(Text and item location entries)
Begin

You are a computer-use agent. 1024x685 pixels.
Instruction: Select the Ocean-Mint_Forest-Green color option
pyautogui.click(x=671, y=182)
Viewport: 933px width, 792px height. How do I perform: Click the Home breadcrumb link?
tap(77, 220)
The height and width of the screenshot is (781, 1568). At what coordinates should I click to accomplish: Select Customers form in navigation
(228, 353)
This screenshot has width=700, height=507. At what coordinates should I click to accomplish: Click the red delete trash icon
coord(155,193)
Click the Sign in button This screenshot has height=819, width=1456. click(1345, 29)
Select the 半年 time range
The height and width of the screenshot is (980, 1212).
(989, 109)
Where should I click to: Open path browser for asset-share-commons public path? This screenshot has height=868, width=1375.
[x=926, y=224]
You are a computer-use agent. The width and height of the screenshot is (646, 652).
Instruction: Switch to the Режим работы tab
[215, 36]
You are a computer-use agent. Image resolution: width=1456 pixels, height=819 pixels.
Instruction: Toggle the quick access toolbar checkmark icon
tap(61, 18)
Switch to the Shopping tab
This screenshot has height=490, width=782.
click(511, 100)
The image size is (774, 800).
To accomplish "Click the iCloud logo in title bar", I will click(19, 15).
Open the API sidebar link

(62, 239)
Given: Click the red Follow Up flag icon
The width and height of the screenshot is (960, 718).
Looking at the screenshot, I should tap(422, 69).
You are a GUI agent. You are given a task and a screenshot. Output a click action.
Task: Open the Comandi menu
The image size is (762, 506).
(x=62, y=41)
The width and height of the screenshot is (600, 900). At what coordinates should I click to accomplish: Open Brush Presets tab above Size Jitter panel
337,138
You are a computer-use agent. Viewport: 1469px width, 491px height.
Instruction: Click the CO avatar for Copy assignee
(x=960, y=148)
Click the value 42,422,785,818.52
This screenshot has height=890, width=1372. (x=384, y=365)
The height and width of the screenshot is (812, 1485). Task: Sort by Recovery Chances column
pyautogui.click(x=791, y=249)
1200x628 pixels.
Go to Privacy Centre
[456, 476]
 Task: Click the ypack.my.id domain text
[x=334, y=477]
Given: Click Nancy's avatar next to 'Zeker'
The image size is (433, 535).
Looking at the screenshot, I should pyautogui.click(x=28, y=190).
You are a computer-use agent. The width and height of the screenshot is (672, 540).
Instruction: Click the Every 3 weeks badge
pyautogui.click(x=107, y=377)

End

SHORT PROBLEM — Turn every line of the items above into a numbered list, leaving out any blank lines.

EXERCISE RESPONSE —
1. You are a computer-use agent. 1024x685 pixels.
2. Instruction: Select the Ocean-Mint_Forest-Green color option
3. pyautogui.click(x=671, y=182)
4. Viewport: 933px width, 792px height. How do I perform: Click the Home breadcrumb link?
5. tap(77, 220)
6. The height and width of the screenshot is (781, 1568). At what coordinates should I click to accomplish: Select Customers form in navigation
7. (228, 353)
8. This screenshot has width=700, height=507. At what coordinates should I click to accomplish: Click the red delete trash icon
9. coord(155,193)
10. Click the Sign in button This screenshot has height=819, width=1456. click(1345, 29)
11. Select the 半年 time range
12. The height and width of the screenshot is (980, 1212).
13. (989, 109)
14. Where should I click to: Open path browser for asset-share-commons public path? This screenshot has height=868, width=1375.
15. [x=926, y=224]
16. You are a computer-use agent. The width and height of the screenshot is (646, 652).
17. Instruction: Switch to the Режим работы tab
18. [215, 36]
19. You are a computer-use agent. Image resolution: width=1456 pixels, height=819 pixels.
20. Instruction: Toggle the quick access toolbar checkmark icon
21. tap(61, 18)
22. Switch to the Shopping tab
23. This screenshot has height=490, width=782.
24. click(511, 100)
25. The image size is (774, 800).
26. To accomplish "Click the iCloud logo in title bar", I will click(19, 15).
27. Open the API sidebar link
28. (62, 239)
29. Given: Click the red Follow Up flag icon
30. The width and height of the screenshot is (960, 718).
31. Looking at the screenshot, I should tap(422, 69).
32. You are a GUI agent. You are given a task and a screenshot. Output a click action.
33. Task: Open the Comandi menu
34. The image size is (762, 506).
35. (x=62, y=41)
36. The width and height of the screenshot is (600, 900). At what coordinates should I click to accomplish: Open Brush Presets tab above Size Jitter panel
37. 337,138
38. You are a computer-use agent. Viewport: 1469px width, 491px height.
39. Instruction: Click the CO avatar for Copy assignee
40. (x=960, y=148)
41. Click the value 42,422,785,818.52
42. This screenshot has height=890, width=1372. (x=384, y=365)
43. The height and width of the screenshot is (812, 1485). Task: Sort by Recovery Chances column
44. pyautogui.click(x=791, y=249)
45. 1200x628 pixels.
46. Go to Privacy Centre
47. [456, 476]
48.  Task: Click the ypack.my.id domain text
49. [x=334, y=477]
50. Given: Click Nancy's avatar next to 'Zeker'
51. The image size is (433, 535).
52. Looking at the screenshot, I should pyautogui.click(x=28, y=190).
53. You are a computer-use agent. The width and height of the screenshot is (672, 540).
54. Instruction: Click the Every 3 weeks badge
55. pyautogui.click(x=107, y=377)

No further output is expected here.